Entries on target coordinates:
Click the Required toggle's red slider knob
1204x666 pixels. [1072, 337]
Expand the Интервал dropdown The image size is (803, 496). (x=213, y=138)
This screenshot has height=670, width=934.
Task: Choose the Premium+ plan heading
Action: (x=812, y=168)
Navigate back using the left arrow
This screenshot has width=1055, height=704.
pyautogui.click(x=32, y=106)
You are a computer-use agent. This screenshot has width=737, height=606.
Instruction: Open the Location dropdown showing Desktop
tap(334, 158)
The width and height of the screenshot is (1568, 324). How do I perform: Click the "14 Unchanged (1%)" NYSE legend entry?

_BRIEF:_ Copy every one of the records above word for word, keeping each line as it stands.

_TASK ANSWER:_
Click the Required toggle's red slider knob
1204x666 pixels. [1072, 337]
Expand the Интервал dropdown The image size is (803, 496). (x=213, y=138)
This screenshot has height=670, width=934.
Task: Choose the Premium+ plan heading
Action: (x=812, y=168)
Navigate back using the left arrow
This screenshot has width=1055, height=704.
pyautogui.click(x=32, y=106)
You are a computer-use agent. This screenshot has width=737, height=606.
Instruction: Open the Location dropdown showing Desktop
tap(334, 158)
The width and height of the screenshot is (1568, 324). How do I perform: Click the "14 Unchanged (1%)" NYSE legend entry?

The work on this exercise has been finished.